— EXERCISE DIRECTIONS —
Reproduce verbatim the portion of the Kings Park text below that opens with the words containing "During the course" and closes with "and Botanic Garden.".

— SOURCE PASSAGE —
▬▬▬

One photo a month for a year at Kings Park, Perth

I’ve learnt a great deal about Western Australia’s natural environment by wandering through Kings Park and Botanic Garden, a unique space in Perth city compromising of a Botanic Garden, park lands with views and a protected native bushland reserve. It’s a privilege to have this natural space in an urban area, also a quiet retreat where the attraction is the plant life, something perhaps we all take for granted. The thing is, unless you seek out the tiny details, you’re missing out on the best park of Kings Park. The Donkey Orchids that pop up in spring or the Cranbrook Bell that naturally occurs in the Stirling Range National Park six hours south of Perth but can be appreciated in the park. The local giant tree species, the tuart tree. The Banksia woodlands. The Boab tree. The Swan coast blackbutt tree.

During the course of the year it was interesting to see the changes in the park over the seasons and also discover that although spring brings the colourful wildflowers, during other months of the year, colours can still be found in the native flora of WA.

January

Under the tall lemon-scented Gum trees on a hot summer’s day.

February

Views from the top of the DNA Tower over the trees, bushland and Botanic Garden.

March

Sunset walk along Zamia path in the bushland area, surrounded by plants and the sounds of birds.

April

The beautiful weeping silver princess eucalyptus (Eucalyptus caesia) tree in flower.

May

Earlier sunsets as winter approaches, shadows appear along Lovekin Drive where trees have been planted for individuals who gave their lives during war. The best view is up.

June

Always reminded of the adventures created by May Gibbs when I see a eucalyptus. This one which the bees favour is a eucalyptus preissiana or commonly called Bell-fruited Mallee.

July

Beautiful wattle flowering yellow colours in the bush during winter.

August

Winter sunrise on a cold frosty morning.

September

Spring begins and tiny orchids pop up throughout the bushland area, this one a donkey orchid.

October

Each year the Floral Clock magnificently showcases a collection of the state’s wildflowers.

November

The yellow starflower (Calytrix angulata), a very tiny magical looking flower in the Kings Park bushland garden which seeds the idea of having this style of garden at home.

December

The acorn BanksiaΒ flowering (BanksiaΒ prionotes) against the city backdrop. The Banksia a fascinating plant.

▬▬▬

— EXCERPTED RECORDS —
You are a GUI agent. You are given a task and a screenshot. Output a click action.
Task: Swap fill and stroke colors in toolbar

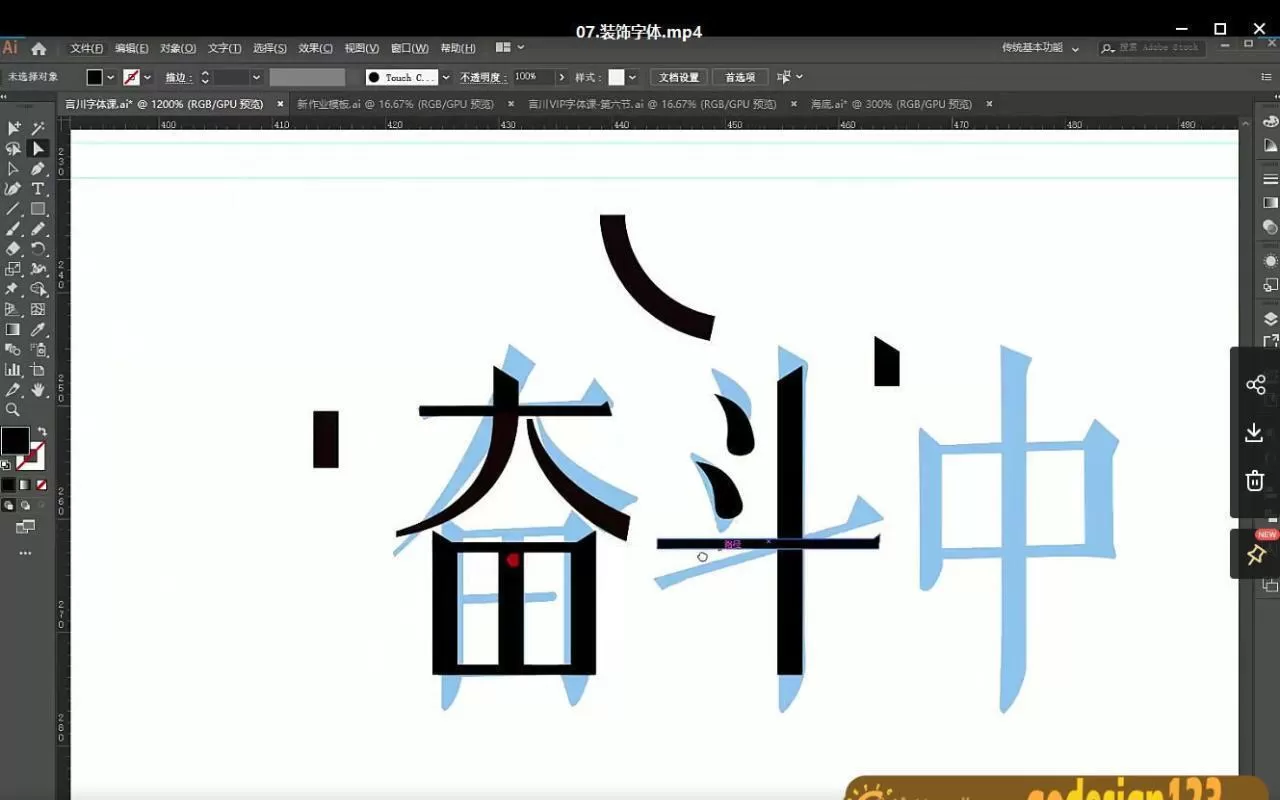[x=43, y=428]
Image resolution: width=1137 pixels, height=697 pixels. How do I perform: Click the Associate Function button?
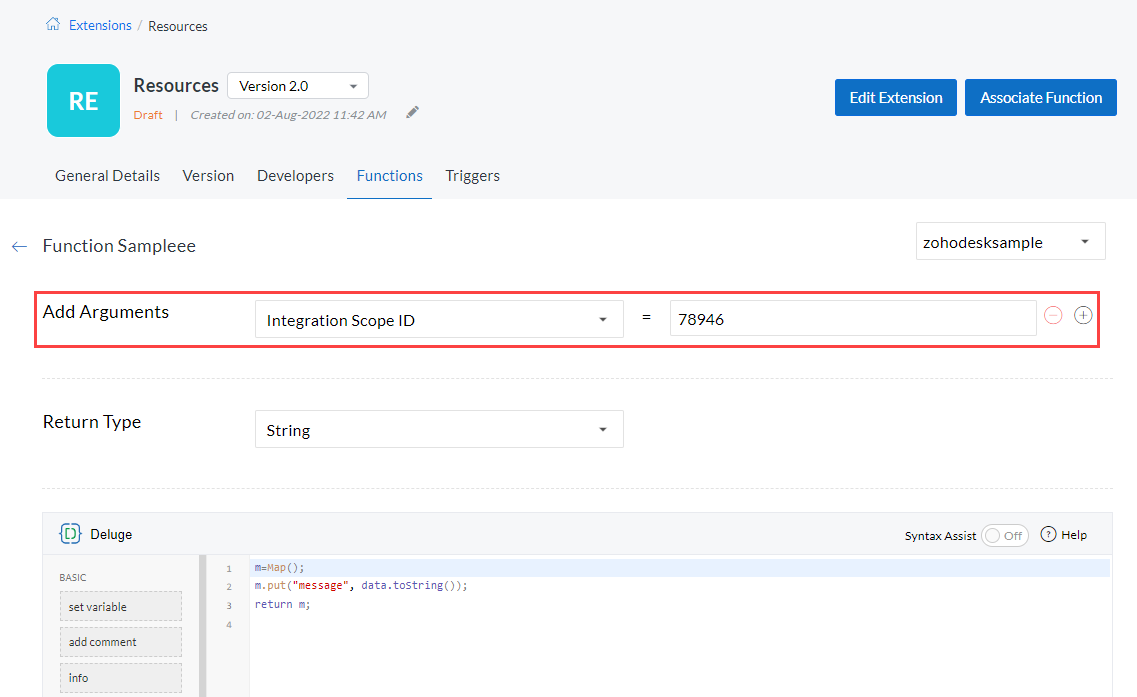[1040, 98]
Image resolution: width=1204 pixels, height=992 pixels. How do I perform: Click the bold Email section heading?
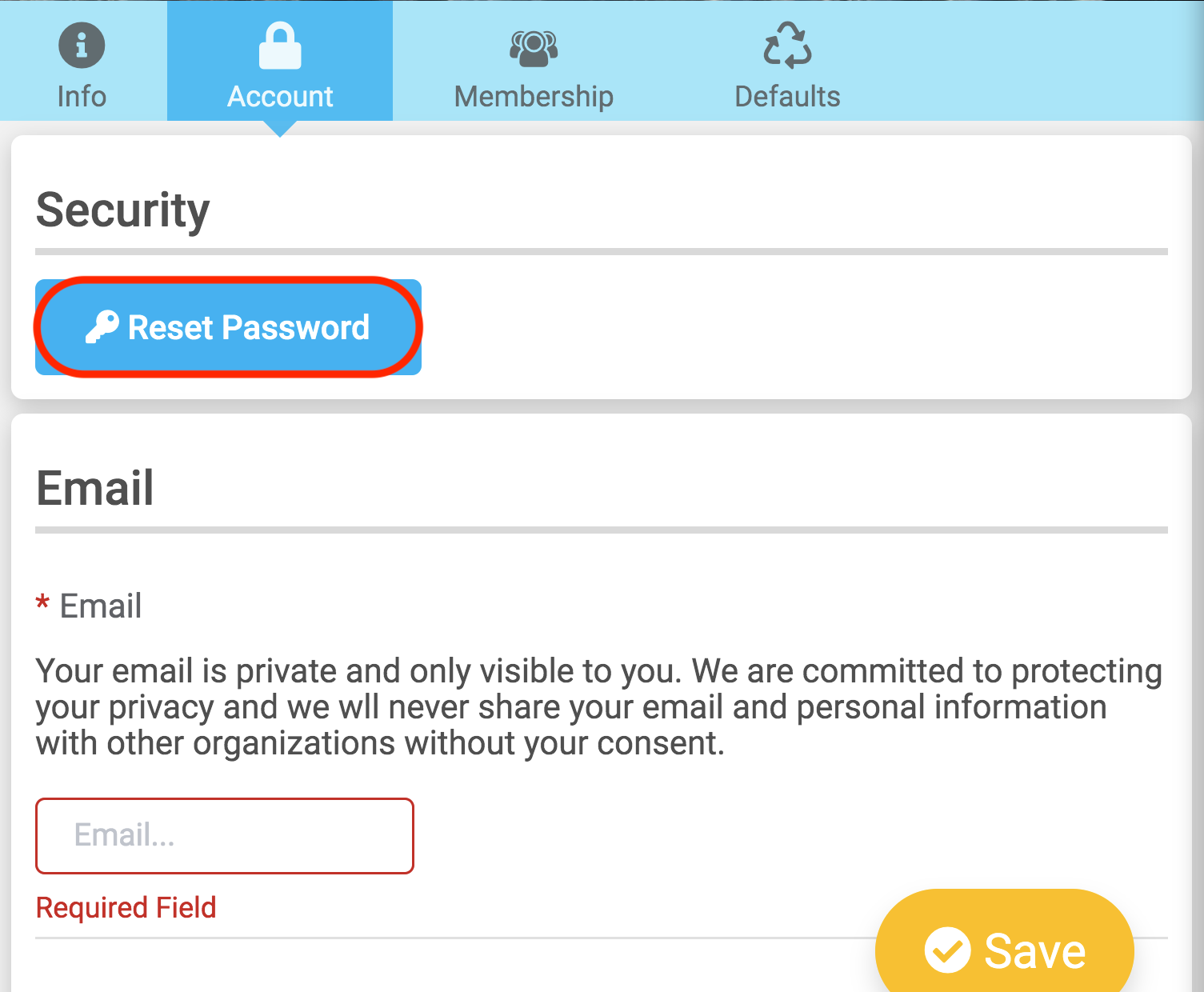click(95, 488)
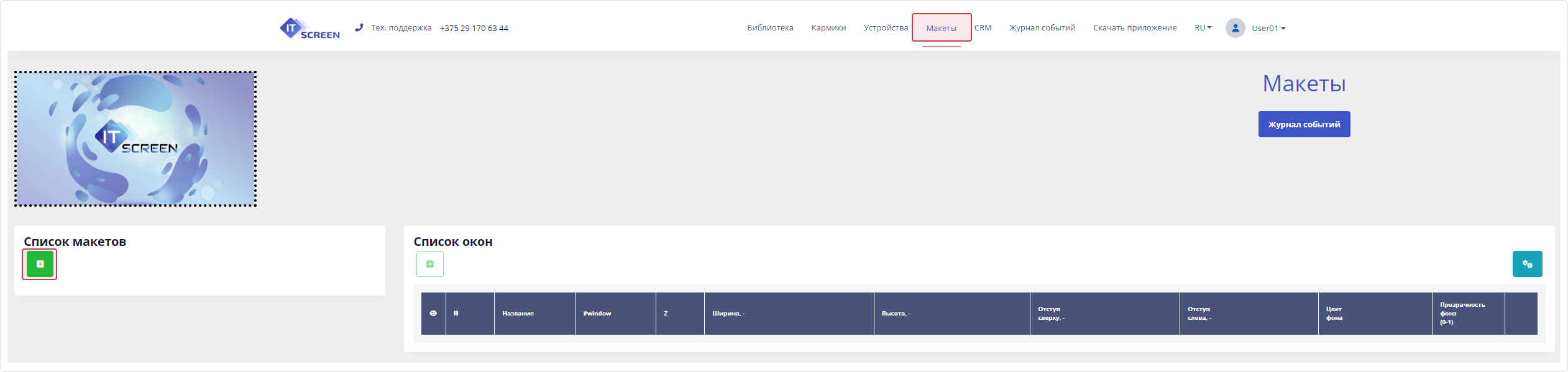Open the Устройства page
Screen dimensions: 1568x372
click(885, 28)
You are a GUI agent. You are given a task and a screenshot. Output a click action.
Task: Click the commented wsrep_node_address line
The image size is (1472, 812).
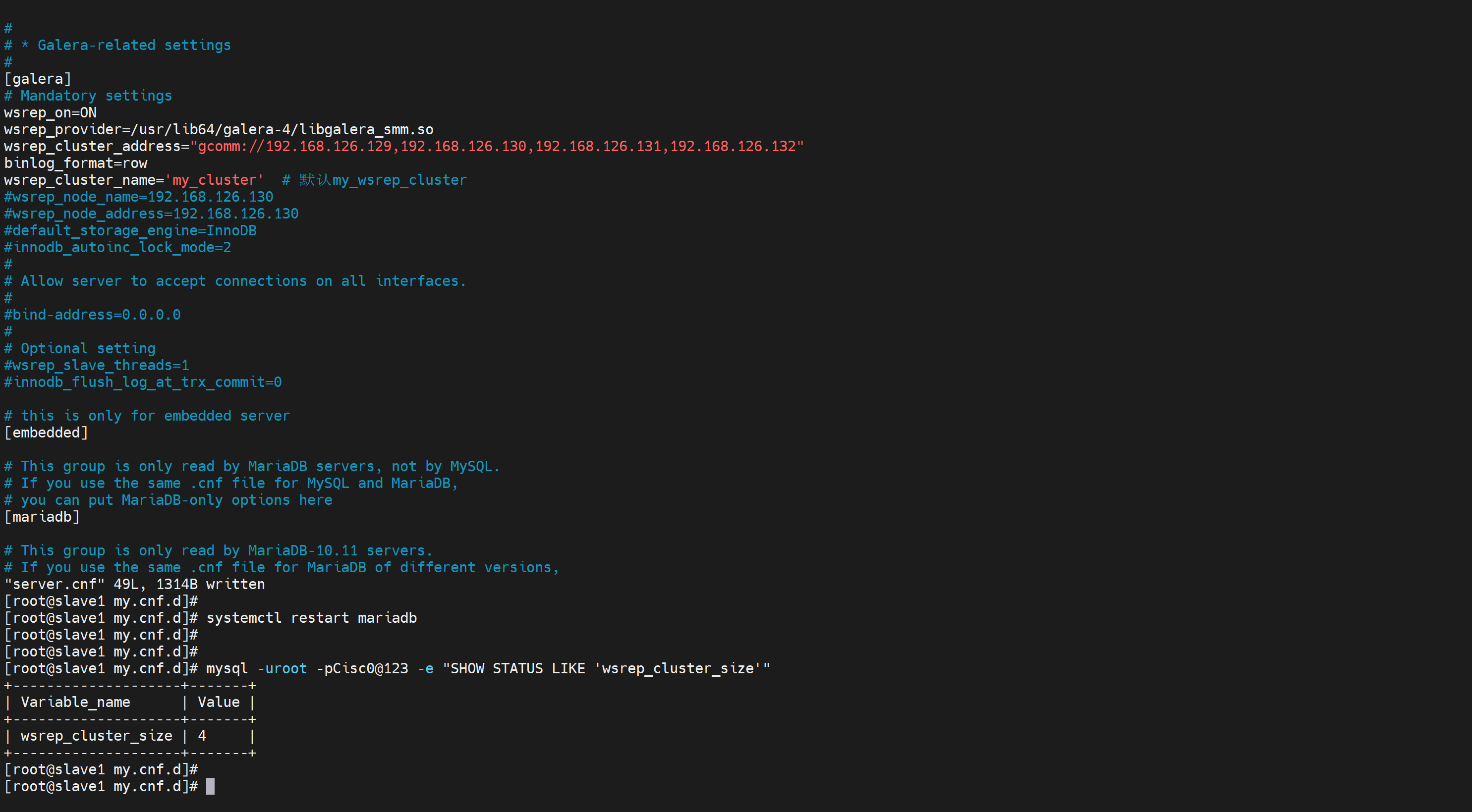coord(151,214)
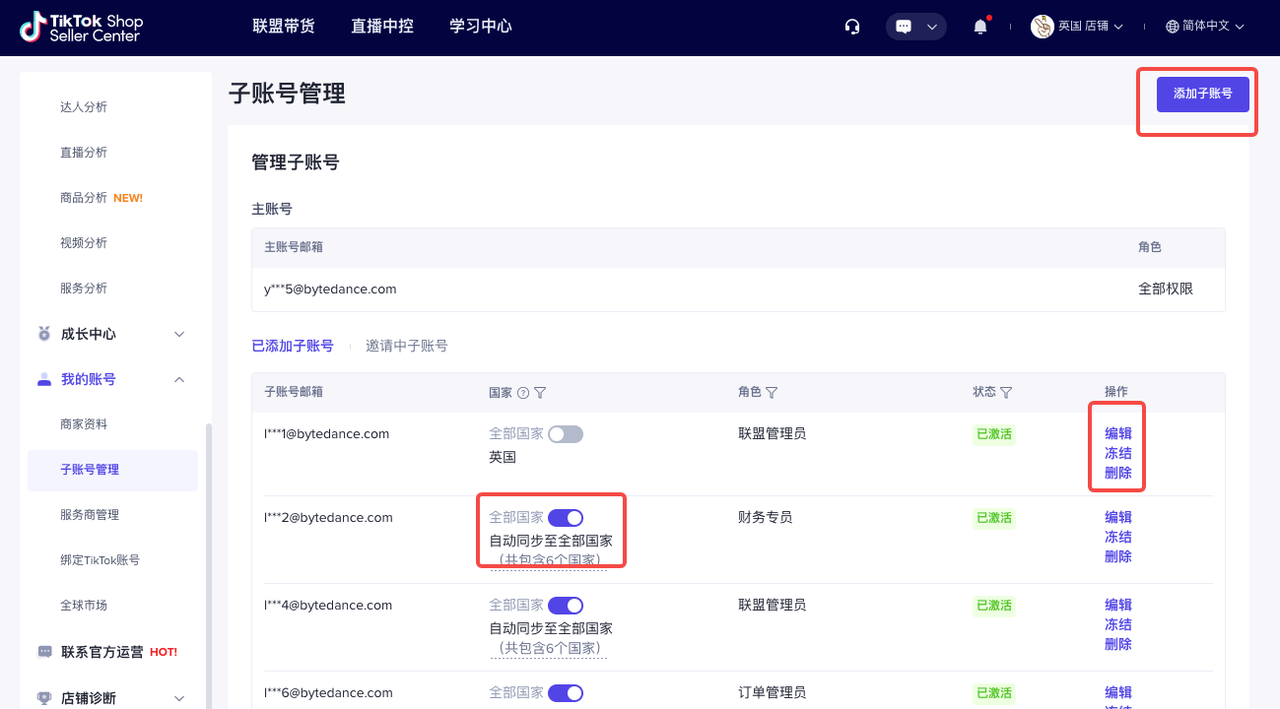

▬▬▬

— REPLY TO THE TASK —
During the course of the year it was interesting to see the changes in the park over the seasons and also discover that although spring brings the colourful wildflowers, during other months of the year, colours can still be found in the native flora of WA.

January

Under the tall lemon-scented Gum trees on a hot summer’s day.

February

Views from the top of the DNA Tower over the trees, bushland and Botanic Garden.